_DATA LISTING_:
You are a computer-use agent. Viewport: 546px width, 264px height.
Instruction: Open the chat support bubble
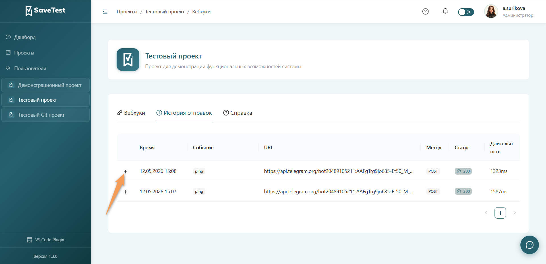(530, 245)
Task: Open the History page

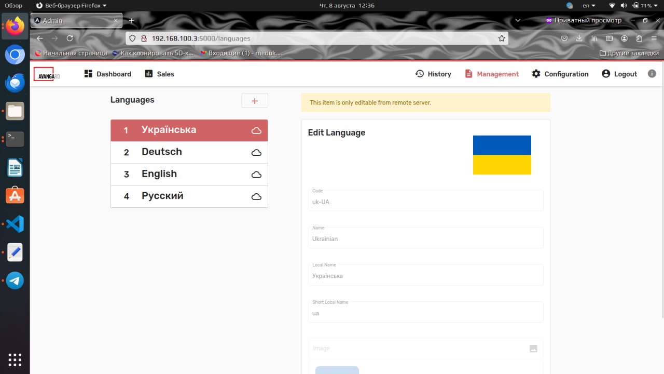Action: click(433, 74)
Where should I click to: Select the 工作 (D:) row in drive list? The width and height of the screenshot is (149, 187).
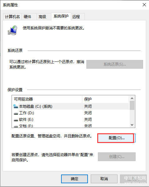tap(70, 113)
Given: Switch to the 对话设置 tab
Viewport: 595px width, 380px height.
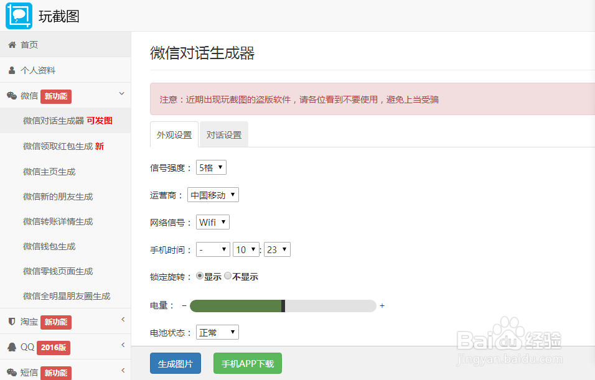Looking at the screenshot, I should click(223, 134).
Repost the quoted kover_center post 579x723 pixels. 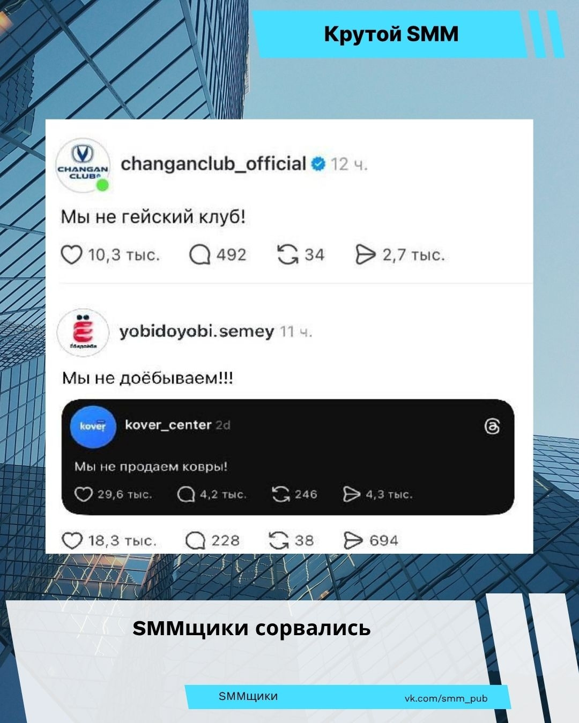click(281, 494)
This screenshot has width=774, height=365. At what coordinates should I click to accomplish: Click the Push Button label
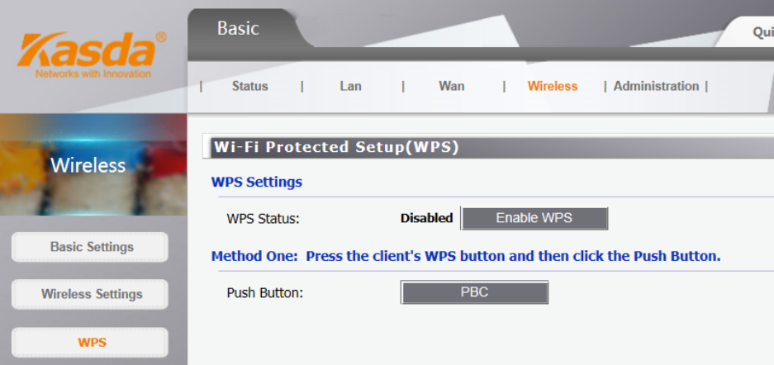[x=264, y=292]
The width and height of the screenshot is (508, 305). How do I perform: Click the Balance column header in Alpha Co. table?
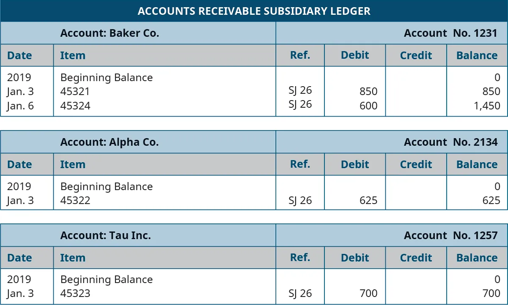pos(477,164)
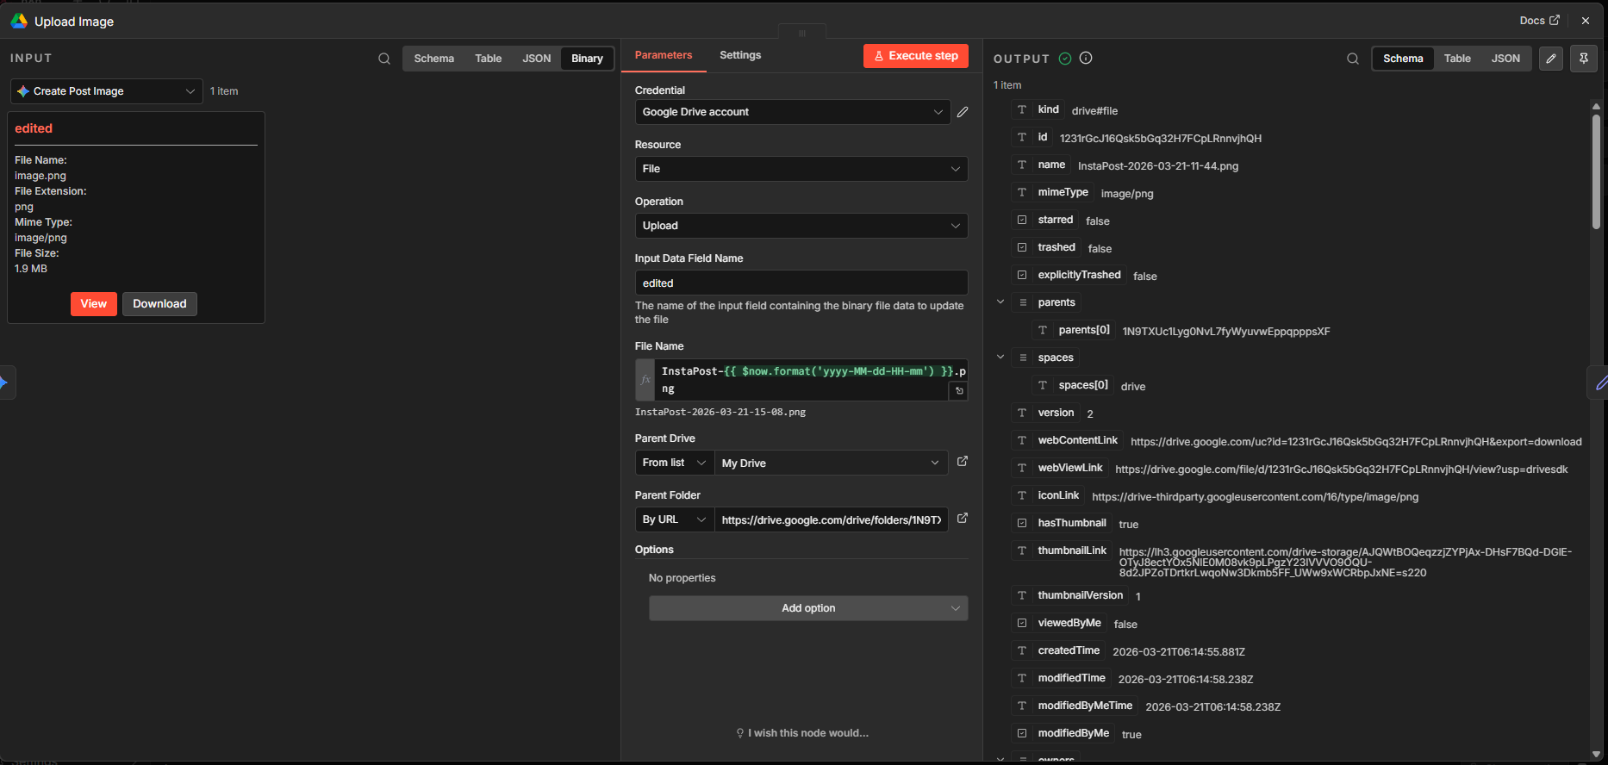Open the Operation dropdown

[x=801, y=226]
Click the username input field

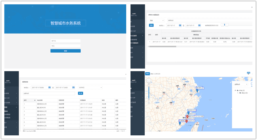65,41
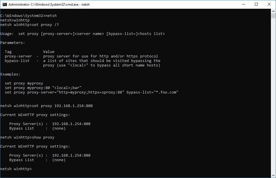Click the Examples heading text
Viewport: 276px width, 178px height.
point(11,74)
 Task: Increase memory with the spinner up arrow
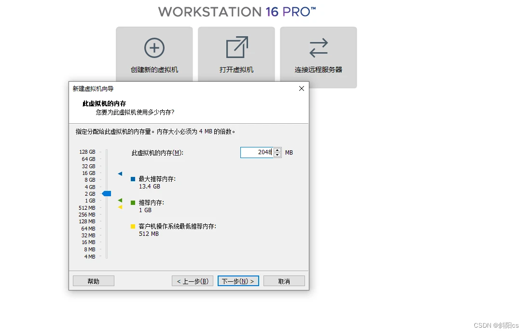(277, 150)
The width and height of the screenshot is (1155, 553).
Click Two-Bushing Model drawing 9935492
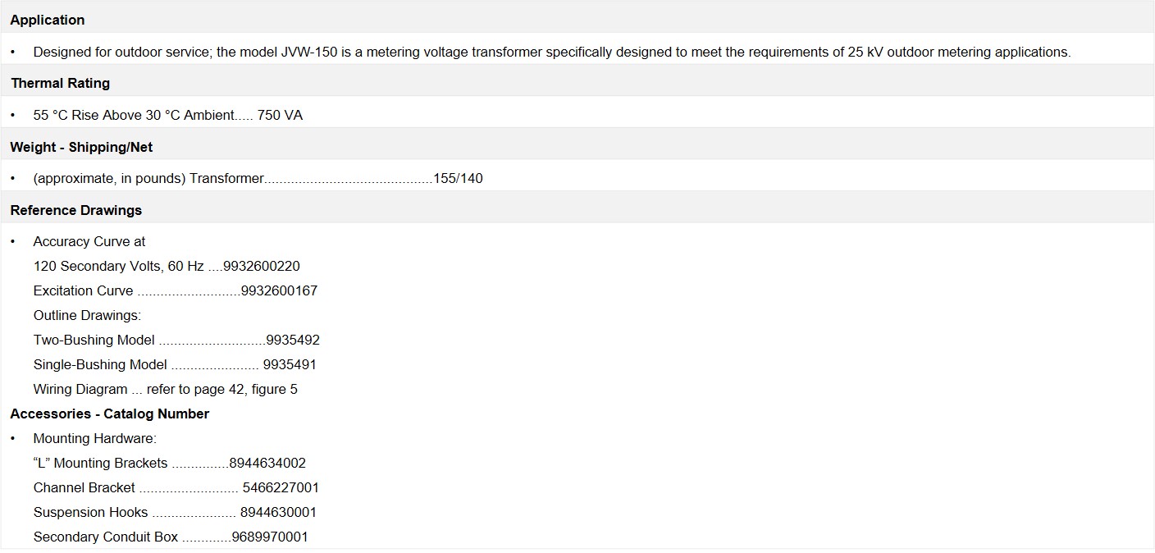point(293,340)
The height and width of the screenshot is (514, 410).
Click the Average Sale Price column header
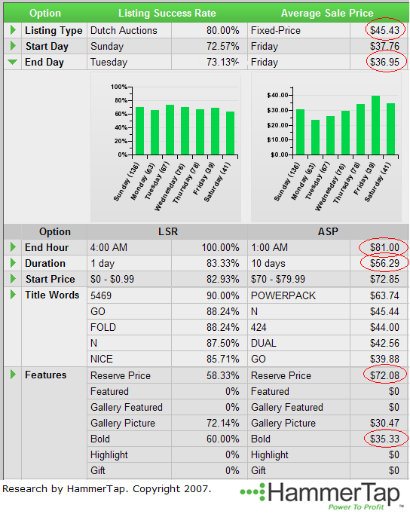click(327, 13)
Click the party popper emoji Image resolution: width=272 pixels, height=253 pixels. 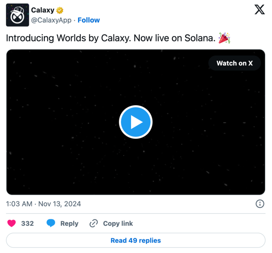click(224, 38)
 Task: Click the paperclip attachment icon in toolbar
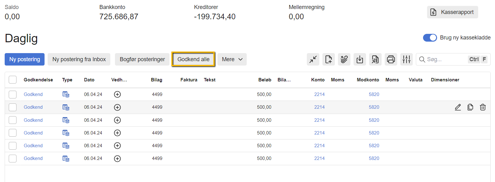(344, 59)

_TASK INSTRUCTIONS_: Copy out every line of the items above that contains the word "Viewport".

_COMPLETED EXERCISE_:
You are a computer-use agent. Viewport: 546px width, 264px height.
Viewport: 595px width, 380px height.
Viewport: 276px width, 178px height.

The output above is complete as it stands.